Desde muito eu fica na Livraria Cultura namorando os livros de Wheel of Time, só que eles nunca tinham o volume 1 e eu sempre esquecia de pedir, ou algo assim. Finalmente, mês passado consegui uma cópia do Eye of The World, Book 1 of the Wheel of Time, com o Larcher.

O livro lembra muito Tolkien em certas partes, e o autor disse em várias entrevistas que esta era mesmo a intenção deles. Dependendo de como você ler, pode até pensar que é uma cópia descarada. Mas as semelhanças só vão até um certo ponto. Wheel of Time tem uma política e sociedade mais complicada que LoTR e nada maniqueísta. Existem os bons, os maus, os anti-heróis e todas as shades of grey que fazem a história ficar interessante.

Wheel of Time foi planejado para 12 livros. Isso deixa espaço para o autor detalhar e muitas vezes super-detalhar certas coisas. Não fica chato em nenhuma hora e a história por enquanto não tem muitos side plots, o que é interessante. A leitura é fácil, mas eu não sei se foi traduzido então só posso falar do inglês.

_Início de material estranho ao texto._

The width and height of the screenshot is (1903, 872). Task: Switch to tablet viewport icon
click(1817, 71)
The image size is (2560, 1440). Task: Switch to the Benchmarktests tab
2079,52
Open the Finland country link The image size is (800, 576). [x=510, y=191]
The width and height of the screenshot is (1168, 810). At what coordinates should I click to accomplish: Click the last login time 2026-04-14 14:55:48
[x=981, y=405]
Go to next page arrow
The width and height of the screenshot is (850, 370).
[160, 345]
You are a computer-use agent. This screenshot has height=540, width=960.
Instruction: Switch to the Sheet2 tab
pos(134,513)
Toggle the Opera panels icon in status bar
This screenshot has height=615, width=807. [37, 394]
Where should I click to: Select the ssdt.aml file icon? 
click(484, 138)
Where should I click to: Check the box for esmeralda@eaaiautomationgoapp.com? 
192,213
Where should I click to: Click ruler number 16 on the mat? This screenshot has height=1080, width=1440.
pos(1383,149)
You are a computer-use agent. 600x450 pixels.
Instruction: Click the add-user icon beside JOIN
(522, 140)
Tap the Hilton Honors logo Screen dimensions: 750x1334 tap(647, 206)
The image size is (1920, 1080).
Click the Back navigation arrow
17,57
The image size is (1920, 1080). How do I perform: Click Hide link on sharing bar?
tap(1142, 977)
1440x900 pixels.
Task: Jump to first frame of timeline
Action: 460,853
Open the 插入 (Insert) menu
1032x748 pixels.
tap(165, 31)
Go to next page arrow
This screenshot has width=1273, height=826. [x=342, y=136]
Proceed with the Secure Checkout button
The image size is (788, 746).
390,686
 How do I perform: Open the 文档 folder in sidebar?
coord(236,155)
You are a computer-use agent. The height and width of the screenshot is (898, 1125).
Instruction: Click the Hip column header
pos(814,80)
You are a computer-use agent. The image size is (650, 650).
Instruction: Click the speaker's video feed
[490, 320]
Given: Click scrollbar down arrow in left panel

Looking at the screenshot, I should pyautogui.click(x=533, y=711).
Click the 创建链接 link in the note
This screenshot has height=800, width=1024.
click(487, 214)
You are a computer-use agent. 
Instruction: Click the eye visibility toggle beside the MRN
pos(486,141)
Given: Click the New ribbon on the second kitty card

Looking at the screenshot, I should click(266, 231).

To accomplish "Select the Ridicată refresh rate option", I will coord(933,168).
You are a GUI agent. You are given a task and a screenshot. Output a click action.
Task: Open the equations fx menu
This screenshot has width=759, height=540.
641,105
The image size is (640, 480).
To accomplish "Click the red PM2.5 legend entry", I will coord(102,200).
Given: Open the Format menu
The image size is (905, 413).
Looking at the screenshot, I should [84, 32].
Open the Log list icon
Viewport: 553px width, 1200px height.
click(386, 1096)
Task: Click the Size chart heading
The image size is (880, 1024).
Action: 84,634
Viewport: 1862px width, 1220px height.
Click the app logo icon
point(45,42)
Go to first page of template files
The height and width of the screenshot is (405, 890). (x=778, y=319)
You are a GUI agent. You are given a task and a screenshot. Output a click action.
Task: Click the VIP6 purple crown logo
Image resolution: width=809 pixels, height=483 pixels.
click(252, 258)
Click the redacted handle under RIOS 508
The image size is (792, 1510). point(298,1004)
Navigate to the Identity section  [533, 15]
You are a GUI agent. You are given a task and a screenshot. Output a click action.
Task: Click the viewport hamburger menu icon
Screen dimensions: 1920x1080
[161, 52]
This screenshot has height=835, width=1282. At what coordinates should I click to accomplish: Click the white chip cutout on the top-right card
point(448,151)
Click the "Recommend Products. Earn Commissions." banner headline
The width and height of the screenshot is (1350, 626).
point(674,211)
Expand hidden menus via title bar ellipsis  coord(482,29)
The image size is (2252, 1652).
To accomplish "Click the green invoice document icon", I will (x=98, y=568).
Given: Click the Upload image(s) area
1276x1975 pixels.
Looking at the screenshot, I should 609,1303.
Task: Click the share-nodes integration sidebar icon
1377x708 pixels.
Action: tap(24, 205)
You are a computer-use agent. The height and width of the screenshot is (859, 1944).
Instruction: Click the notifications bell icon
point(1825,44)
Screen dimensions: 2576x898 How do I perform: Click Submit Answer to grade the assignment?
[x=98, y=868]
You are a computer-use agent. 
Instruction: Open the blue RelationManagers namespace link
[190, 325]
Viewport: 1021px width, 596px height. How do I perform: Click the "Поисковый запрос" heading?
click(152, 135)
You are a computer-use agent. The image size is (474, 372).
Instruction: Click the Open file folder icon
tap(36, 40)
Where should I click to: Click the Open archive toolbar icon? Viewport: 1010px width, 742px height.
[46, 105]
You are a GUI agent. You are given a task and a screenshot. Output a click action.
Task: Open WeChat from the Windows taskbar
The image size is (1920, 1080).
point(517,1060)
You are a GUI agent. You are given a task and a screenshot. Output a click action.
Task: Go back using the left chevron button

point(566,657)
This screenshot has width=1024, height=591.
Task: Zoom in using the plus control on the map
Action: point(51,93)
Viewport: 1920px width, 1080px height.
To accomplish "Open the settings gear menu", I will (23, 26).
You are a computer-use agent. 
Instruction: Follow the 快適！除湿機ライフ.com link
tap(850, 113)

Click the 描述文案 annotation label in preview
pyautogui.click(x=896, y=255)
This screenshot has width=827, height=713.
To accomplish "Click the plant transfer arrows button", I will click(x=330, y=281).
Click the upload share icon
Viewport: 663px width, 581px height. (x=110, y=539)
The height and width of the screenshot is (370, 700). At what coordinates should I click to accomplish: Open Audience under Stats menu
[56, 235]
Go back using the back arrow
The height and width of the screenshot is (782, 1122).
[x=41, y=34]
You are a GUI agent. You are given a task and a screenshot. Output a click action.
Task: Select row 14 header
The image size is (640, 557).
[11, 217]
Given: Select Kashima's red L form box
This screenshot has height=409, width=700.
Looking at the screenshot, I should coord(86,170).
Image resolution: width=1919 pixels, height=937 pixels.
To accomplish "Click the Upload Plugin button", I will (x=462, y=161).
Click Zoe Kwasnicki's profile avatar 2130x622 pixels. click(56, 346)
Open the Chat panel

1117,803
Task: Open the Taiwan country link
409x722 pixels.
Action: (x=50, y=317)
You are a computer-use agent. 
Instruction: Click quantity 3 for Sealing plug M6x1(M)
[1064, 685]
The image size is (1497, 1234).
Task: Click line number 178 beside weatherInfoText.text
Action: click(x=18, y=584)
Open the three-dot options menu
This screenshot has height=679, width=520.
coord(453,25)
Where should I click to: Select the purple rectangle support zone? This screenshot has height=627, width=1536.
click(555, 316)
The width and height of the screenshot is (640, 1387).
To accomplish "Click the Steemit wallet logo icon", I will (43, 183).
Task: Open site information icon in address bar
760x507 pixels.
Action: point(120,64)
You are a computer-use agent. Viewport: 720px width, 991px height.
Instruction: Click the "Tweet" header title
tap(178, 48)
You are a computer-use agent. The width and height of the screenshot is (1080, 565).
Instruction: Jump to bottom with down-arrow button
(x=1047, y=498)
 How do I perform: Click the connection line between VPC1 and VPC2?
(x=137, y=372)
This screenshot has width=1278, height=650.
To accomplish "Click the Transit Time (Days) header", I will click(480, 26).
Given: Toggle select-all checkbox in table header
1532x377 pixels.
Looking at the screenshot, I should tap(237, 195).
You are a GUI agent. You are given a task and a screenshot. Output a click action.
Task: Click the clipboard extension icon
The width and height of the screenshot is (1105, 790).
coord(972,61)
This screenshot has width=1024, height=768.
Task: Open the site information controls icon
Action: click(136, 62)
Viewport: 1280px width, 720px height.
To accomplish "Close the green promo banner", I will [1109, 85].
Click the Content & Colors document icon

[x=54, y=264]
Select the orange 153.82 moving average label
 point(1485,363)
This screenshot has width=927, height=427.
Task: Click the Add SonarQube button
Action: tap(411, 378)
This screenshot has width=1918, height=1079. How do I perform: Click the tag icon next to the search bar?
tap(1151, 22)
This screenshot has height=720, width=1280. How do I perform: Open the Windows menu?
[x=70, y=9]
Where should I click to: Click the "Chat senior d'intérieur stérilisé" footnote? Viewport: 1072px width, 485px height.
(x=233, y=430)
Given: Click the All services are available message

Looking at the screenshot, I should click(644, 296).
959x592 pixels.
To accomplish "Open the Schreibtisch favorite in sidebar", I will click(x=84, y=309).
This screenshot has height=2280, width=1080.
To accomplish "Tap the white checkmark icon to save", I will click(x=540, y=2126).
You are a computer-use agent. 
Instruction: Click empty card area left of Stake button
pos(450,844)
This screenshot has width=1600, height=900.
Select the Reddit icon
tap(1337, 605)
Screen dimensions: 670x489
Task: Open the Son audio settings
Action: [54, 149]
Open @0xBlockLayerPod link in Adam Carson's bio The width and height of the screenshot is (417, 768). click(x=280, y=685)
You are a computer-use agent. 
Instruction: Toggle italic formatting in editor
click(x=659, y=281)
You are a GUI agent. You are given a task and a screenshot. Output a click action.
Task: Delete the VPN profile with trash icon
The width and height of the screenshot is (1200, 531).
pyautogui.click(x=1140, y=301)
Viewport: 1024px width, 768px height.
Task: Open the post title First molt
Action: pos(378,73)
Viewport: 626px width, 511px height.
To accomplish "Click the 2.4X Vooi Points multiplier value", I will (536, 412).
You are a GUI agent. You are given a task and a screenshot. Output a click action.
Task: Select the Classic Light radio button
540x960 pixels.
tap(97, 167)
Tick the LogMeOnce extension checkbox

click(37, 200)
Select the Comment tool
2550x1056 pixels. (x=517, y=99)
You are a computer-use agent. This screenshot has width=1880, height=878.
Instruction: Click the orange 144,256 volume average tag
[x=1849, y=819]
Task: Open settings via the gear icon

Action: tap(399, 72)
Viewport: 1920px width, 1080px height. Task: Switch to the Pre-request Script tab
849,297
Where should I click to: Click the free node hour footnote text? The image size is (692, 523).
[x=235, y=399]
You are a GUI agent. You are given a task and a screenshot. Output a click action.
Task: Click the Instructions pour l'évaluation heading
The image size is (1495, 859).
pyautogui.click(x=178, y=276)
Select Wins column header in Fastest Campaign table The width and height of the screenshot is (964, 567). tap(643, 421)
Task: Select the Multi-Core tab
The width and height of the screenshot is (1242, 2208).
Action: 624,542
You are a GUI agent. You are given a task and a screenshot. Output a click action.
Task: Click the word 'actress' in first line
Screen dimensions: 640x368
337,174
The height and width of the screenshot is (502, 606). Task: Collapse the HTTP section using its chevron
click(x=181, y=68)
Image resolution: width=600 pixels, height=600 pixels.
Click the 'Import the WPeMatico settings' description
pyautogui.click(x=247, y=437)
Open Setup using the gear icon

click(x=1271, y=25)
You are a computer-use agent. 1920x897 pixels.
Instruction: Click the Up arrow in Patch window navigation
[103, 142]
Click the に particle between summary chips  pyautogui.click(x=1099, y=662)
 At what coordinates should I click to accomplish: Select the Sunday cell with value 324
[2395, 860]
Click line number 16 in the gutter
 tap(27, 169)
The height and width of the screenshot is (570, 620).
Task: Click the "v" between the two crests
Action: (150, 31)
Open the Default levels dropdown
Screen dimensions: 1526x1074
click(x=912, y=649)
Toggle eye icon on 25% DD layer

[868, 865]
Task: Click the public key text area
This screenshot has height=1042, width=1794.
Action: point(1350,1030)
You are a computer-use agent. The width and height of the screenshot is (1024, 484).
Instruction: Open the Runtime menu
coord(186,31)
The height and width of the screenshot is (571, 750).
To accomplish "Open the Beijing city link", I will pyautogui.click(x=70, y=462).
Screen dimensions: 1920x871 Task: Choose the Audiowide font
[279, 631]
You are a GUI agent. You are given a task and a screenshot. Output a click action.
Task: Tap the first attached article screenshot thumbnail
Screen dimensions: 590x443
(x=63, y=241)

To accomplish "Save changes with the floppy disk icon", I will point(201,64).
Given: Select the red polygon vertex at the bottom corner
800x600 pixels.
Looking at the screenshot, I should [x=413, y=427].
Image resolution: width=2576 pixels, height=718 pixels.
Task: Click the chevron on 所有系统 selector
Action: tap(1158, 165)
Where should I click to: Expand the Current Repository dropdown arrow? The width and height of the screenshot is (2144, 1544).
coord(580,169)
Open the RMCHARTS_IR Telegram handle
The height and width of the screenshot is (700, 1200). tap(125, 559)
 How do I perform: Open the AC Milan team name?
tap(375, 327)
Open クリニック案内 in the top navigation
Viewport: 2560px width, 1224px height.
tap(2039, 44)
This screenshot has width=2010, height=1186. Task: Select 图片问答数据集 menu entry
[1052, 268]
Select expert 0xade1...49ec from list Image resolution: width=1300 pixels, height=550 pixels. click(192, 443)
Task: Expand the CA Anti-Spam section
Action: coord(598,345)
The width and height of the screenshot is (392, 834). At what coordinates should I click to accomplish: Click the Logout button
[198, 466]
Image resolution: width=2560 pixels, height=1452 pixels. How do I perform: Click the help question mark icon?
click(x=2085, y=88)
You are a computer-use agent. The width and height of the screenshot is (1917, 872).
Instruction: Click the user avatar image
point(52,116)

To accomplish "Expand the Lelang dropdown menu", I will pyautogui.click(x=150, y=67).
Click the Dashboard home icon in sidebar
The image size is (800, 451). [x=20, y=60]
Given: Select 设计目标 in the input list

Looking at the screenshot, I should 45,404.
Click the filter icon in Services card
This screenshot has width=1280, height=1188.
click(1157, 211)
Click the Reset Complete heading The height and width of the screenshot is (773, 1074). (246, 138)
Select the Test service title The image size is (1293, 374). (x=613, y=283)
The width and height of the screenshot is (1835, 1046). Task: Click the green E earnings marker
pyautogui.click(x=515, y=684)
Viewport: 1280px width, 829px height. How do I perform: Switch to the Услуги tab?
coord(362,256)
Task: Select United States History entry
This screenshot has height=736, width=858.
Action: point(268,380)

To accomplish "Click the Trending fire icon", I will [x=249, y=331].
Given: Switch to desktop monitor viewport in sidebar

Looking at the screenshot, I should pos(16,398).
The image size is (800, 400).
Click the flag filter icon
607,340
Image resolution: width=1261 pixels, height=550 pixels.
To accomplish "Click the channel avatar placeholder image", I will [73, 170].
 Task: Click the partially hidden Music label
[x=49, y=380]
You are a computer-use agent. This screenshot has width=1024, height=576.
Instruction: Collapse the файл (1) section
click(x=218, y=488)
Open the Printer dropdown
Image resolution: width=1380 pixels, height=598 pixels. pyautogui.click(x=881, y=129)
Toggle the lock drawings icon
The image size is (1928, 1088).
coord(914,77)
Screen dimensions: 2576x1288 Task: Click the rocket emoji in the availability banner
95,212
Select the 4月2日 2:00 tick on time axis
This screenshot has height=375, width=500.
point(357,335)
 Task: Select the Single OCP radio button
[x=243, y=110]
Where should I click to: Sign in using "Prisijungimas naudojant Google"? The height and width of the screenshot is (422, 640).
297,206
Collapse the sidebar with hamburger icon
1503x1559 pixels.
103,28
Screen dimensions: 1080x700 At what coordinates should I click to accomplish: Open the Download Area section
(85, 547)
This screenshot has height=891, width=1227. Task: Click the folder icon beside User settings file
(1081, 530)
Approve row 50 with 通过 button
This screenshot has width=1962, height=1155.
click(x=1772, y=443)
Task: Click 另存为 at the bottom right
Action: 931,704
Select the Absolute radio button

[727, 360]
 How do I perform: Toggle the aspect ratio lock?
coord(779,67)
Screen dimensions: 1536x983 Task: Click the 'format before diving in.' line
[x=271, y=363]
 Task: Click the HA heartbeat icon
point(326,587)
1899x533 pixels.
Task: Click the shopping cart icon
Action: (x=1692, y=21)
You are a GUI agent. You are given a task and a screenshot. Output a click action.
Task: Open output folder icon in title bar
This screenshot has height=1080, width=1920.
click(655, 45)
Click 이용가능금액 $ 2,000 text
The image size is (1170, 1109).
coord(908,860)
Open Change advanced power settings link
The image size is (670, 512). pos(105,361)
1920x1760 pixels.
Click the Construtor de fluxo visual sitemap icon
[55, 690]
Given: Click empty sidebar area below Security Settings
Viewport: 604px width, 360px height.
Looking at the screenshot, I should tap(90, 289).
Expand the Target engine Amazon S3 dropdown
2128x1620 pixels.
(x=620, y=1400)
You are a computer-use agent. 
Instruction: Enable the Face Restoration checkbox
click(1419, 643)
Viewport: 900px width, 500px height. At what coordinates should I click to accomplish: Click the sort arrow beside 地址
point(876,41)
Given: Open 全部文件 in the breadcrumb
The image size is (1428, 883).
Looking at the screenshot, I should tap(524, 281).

Todo o conceito de Wheel of Time gira em torno da própria história cíclica do mundo. O mal (encarnado pelo Dark One) se levanta e os poderes da Light se encarregam de levantar um novo campeão (chamado Dragon) para lugar contra as forças do Dark One. Isso acontece a eras e eras. O livro se passa na terceira era (hmm, tenho de checar isso). Magia é a capacidade de certas pessoas ‘tocarem a True Source‘ e possui duas polaridades, uma mais fácil para mulheres e outra para homens. Quando a história começa, a parte masculina da True Source está envenenada pelo Dark One e só mulheres usam magia (os homens tem de ser ‘cortados’ da fonte quando são descobertos, pois eles enlouquecem e merda acontece).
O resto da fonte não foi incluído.